As this ban was lifted this week, Robin Chee was finally granted the full reprieve he felt he had been denied since his release. The nature of this ban may have been only a slight infringement upon his human rights, but is was one that some would argue was unnecessary given that he had served the terms of his sentence and been released by federal bodies. This argument is supported by the concepts of democracy and justice, which would indicate that as a sentence is set in proportion to the crime, then once this is served any social debt is fully repaid.
The Reasons for Extended Punishment and RegulationThis is an interesting area of crime and punishment, as it is at odds with the ideals of democratic justice systems. The problem is that this type of regulation for perpetrators who commit certain types of violent or compulsive, but perhaps less so in instances where criminals were motivated by financial gain rather than primal urges. Although western cultures generally wish to treat all criminals and victims as equally as possible, this is often not possible due to the diverse nature of criminal behavior and its their causes.

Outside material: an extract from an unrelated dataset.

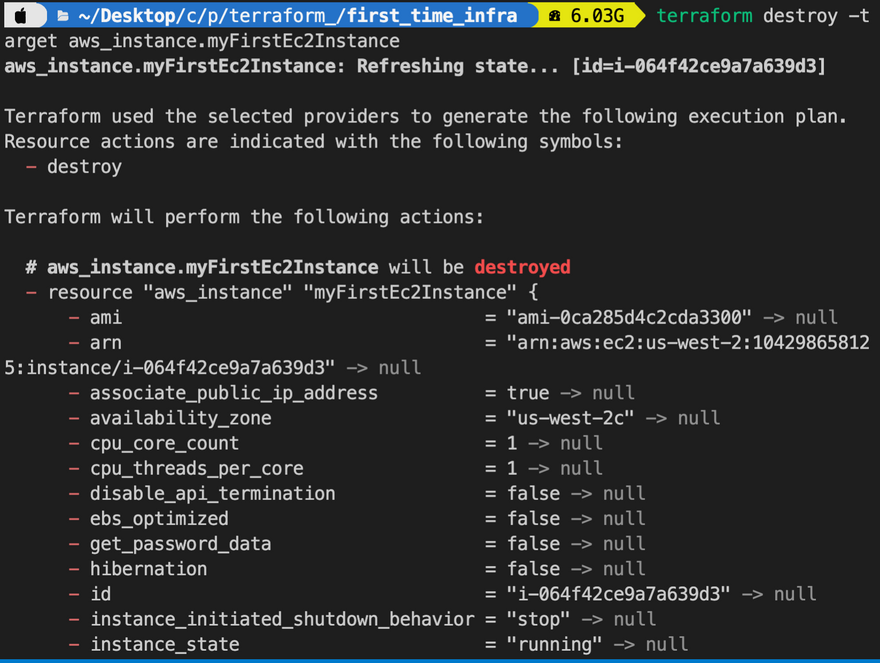Click the arrow after "us-west-2c" value
The height and width of the screenshot is (663, 880).
tap(655, 418)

So while it is entirely understandable that a perpetrator of sexual offences would be registered on a database and monitored in terms of their movements and activity, it is less so to apply a similar sanction on a criminal who committed acts due to economic motives. The reason for this is simple. A sexual offender is driven to these types of crime by compulsion and urge, which makes them most likely to re-offend and the hardest criminal type to rehabilitate. In contrast an organized criminal acts out of planning and greed, and while this does not absolve their crimes, it does make them more susceptible to rehabilitation.
Taking this into consideration, it would seem a little excessive that a ban on gambling and other activities should be implimented once a sentence is served. Gambling, for example, is not a criminal activity in itself (in some US states), and therefore often acts as an incidental aspect of a perpetrators criminal activity. As a past time that is legal in its own right and also not a compulsive or emotive aspect of criminology, it should be a permitted act once an individual has been released from their debt to society.